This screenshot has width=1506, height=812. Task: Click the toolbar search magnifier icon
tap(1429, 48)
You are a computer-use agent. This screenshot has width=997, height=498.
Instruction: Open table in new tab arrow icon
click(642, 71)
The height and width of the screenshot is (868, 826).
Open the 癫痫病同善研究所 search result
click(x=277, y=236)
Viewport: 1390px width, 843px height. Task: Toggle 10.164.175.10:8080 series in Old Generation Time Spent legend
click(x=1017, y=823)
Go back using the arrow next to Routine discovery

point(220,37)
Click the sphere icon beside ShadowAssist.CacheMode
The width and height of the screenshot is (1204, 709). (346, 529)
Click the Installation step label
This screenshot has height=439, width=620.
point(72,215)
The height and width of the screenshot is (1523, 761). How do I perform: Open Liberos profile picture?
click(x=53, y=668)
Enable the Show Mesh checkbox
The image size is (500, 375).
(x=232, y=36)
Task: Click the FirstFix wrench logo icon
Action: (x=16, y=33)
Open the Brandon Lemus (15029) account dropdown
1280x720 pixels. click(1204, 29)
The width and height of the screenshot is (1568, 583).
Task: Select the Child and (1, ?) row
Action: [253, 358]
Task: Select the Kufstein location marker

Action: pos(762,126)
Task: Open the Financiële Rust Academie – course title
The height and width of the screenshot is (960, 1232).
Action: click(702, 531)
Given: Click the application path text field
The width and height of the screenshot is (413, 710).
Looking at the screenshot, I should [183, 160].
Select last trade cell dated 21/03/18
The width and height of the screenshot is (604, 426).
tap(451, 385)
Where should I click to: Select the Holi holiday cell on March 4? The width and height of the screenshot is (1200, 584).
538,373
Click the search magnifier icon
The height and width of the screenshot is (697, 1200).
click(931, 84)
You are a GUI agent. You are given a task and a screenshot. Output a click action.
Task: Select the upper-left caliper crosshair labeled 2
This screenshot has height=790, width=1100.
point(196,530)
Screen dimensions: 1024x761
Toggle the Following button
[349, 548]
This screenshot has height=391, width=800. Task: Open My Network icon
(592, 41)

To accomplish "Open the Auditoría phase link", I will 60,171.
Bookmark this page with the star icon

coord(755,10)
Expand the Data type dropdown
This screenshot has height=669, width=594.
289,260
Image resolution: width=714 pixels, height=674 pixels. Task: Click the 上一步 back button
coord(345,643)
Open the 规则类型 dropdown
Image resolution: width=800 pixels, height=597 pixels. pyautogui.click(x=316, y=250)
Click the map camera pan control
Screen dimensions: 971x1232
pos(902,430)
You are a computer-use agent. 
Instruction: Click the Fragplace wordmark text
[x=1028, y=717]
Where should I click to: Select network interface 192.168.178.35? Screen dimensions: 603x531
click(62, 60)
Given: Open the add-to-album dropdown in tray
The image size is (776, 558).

----------------------------------------

→ **Instructions for the task**: Return each entry exactly. Leave none out.

→ **Written reply**:
This screenshot has width=1506, height=812. Task: Click the toolbar search magnifier icon
tap(1429, 48)
You are a computer-use agent. This screenshot has width=997, height=498.
Instruction: Open table in new tab arrow icon
click(642, 71)
The height and width of the screenshot is (868, 826).
Open the 癫痫病同善研究所 search result
click(x=277, y=236)
Viewport: 1390px width, 843px height. Task: Toggle 10.164.175.10:8080 series in Old Generation Time Spent legend
click(x=1017, y=823)
Go back using the arrow next to Routine discovery

point(220,37)
Click the sphere icon beside ShadowAssist.CacheMode
The width and height of the screenshot is (1204, 709). (346, 529)
Click the Installation step label
This screenshot has height=439, width=620.
point(72,215)
The height and width of the screenshot is (1523, 761). How do I perform: Open Liberos profile picture?
click(x=53, y=668)
Enable the Show Mesh checkbox
The image size is (500, 375).
(x=232, y=36)
Task: Click the FirstFix wrench logo icon
Action: (x=16, y=33)
Open the Brandon Lemus (15029) account dropdown
1280x720 pixels. click(1204, 29)
The width and height of the screenshot is (1568, 583).
Task: Select the Child and (1, ?) row
Action: [253, 358]
Task: Select the Kufstein location marker

Action: pos(762,126)
Task: Open the Financiële Rust Academie – course title
The height and width of the screenshot is (960, 1232).
Action: click(702, 531)
Given: Click the application path text field
The width and height of the screenshot is (413, 710).
Looking at the screenshot, I should [183, 160].
Select last trade cell dated 21/03/18
The width and height of the screenshot is (604, 426).
tap(451, 385)
Where should I click to: Select the Holi holiday cell on March 4? The width and height of the screenshot is (1200, 584).
538,373
Click the search magnifier icon
The height and width of the screenshot is (697, 1200).
click(931, 84)
You are a GUI agent. You are given a task and a screenshot. Output a click action.
Task: Select the upper-left caliper crosshair labeled 2
This screenshot has height=790, width=1100.
point(196,530)
Screen dimensions: 1024x761
Toggle the Following button
[349, 548]
This screenshot has height=391, width=800. Task: Open My Network icon
(592, 41)

To accomplish "Open the Auditoría phase link", I will 60,171.
Bookmark this page with the star icon

coord(755,10)
Expand the Data type dropdown
This screenshot has height=669, width=594.
289,260
Image resolution: width=714 pixels, height=674 pixels. Task: Click the 上一步 back button
coord(345,643)
Open the 规则类型 dropdown
Image resolution: width=800 pixels, height=597 pixels. pyautogui.click(x=316, y=250)
Click the map camera pan control
Screen dimensions: 971x1232
pos(902,430)
You are a computer-use agent. 
Instruction: Click the Fragplace wordmark text
[x=1028, y=717]
Where should I click to: Select network interface 192.168.178.35? Screen dimensions: 603x531
click(62, 60)
Given: Open the add-to-album dropdown in tray
The image size is (776, 558).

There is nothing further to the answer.